━━━━━ EXCERPTED DATA ━━━━━

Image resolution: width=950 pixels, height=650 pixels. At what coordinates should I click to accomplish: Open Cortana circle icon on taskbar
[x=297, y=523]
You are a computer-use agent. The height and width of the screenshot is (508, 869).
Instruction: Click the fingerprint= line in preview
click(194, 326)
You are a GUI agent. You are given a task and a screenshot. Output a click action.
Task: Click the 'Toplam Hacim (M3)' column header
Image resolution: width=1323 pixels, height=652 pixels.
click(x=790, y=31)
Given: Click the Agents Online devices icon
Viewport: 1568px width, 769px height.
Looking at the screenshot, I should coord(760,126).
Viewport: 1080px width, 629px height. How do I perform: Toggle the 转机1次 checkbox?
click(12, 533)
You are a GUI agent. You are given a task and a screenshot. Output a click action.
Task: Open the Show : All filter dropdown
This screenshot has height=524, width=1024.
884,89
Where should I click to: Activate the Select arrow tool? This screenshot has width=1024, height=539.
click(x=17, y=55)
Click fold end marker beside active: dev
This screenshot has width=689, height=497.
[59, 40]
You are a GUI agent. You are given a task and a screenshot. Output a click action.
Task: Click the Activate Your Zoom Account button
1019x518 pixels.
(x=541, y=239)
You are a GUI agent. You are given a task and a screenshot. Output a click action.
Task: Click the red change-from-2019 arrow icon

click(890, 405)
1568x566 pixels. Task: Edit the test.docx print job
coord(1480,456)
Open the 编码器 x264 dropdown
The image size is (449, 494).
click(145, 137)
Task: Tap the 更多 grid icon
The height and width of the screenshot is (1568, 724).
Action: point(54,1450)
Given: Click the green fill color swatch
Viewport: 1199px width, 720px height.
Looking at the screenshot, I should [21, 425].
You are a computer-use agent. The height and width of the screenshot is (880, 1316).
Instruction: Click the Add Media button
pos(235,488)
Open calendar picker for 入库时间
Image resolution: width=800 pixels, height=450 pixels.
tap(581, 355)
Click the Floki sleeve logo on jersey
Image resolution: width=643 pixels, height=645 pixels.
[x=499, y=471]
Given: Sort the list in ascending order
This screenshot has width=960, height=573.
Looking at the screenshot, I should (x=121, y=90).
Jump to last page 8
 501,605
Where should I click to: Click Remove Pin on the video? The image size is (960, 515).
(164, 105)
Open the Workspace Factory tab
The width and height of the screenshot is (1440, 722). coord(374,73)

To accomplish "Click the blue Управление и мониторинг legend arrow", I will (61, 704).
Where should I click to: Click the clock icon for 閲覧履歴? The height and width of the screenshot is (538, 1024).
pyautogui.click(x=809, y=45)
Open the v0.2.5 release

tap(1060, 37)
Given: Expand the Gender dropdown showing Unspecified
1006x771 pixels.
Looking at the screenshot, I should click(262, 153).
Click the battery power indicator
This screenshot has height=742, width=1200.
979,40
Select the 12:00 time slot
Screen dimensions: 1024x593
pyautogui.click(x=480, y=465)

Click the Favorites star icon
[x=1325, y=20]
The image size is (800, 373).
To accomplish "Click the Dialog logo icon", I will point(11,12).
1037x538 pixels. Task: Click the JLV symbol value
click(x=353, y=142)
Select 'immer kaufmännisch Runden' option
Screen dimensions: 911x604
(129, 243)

━━━━━

The entries must all be transcribed exactly.

— OUTPUT —
Image resolution: width=950 pixels, height=650 pixels. At what coordinates should I click to accomplish: Open Cortana circle icon on taskbar
[x=297, y=523]
You are a computer-use agent. The height and width of the screenshot is (508, 869).
Instruction: Click the fingerprint= line in preview
click(194, 326)
You are a GUI agent. You are given a task and a screenshot. Output a click action.
Task: Click the 'Toplam Hacim (M3)' column header
Image resolution: width=1323 pixels, height=652 pixels.
click(x=790, y=31)
Given: Click the Agents Online devices icon
Viewport: 1568px width, 769px height.
Looking at the screenshot, I should coord(760,126).
Viewport: 1080px width, 629px height. How do I perform: Toggle the 转机1次 checkbox?
click(12, 533)
You are a GUI agent. You are given a task and a screenshot. Output a click action.
Task: Open the Show : All filter dropdown
This screenshot has height=524, width=1024.
884,89
Where should I click to: Activate the Select arrow tool? This screenshot has width=1024, height=539.
click(x=17, y=55)
Click fold end marker beside active: dev
This screenshot has width=689, height=497.
[59, 40]
You are a GUI agent. You are given a task and a screenshot. Output a click action.
Task: Click the Activate Your Zoom Account button
1019x518 pixels.
(x=541, y=239)
You are a GUI agent. You are given a task and a screenshot. Output a click action.
Task: Click the red change-from-2019 arrow icon

click(890, 405)
1568x566 pixels. Task: Edit the test.docx print job
coord(1480,456)
Open the 编码器 x264 dropdown
The image size is (449, 494).
click(145, 137)
Task: Tap the 更多 grid icon
The height and width of the screenshot is (1568, 724).
Action: point(54,1450)
Given: Click the green fill color swatch
Viewport: 1199px width, 720px height.
Looking at the screenshot, I should [21, 425].
You are a computer-use agent. The height and width of the screenshot is (880, 1316).
Instruction: Click the Add Media button
pos(235,488)
Open calendar picker for 入库时间
Image resolution: width=800 pixels, height=450 pixels.
tap(581, 355)
Click the Floki sleeve logo on jersey
Image resolution: width=643 pixels, height=645 pixels.
[x=499, y=471]
Given: Sort the list in ascending order
This screenshot has width=960, height=573.
Looking at the screenshot, I should (x=121, y=90).
Jump to last page 8
 501,605
Where should I click to: Click Remove Pin on the video? The image size is (960, 515).
(164, 105)
Open the Workspace Factory tab
The width and height of the screenshot is (1440, 722). coord(374,73)

To accomplish "Click the blue Управление и мониторинг legend arrow", I will (61, 704).
Where should I click to: Click the clock icon for 閲覧履歴? The height and width of the screenshot is (538, 1024).
pyautogui.click(x=809, y=45)
Open the v0.2.5 release

tap(1060, 37)
Given: Expand the Gender dropdown showing Unspecified
1006x771 pixels.
Looking at the screenshot, I should click(262, 153).
Click the battery power indicator
This screenshot has height=742, width=1200.
979,40
Select the 12:00 time slot
Screen dimensions: 1024x593
pyautogui.click(x=480, y=465)

Click the Favorites star icon
[x=1325, y=20]
The image size is (800, 373).
To accomplish "Click the Dialog logo icon", I will point(11,12).
1037x538 pixels. Task: Click the JLV symbol value
click(x=353, y=142)
Select 'immer kaufmännisch Runden' option
Screen dimensions: 911x604
(129, 243)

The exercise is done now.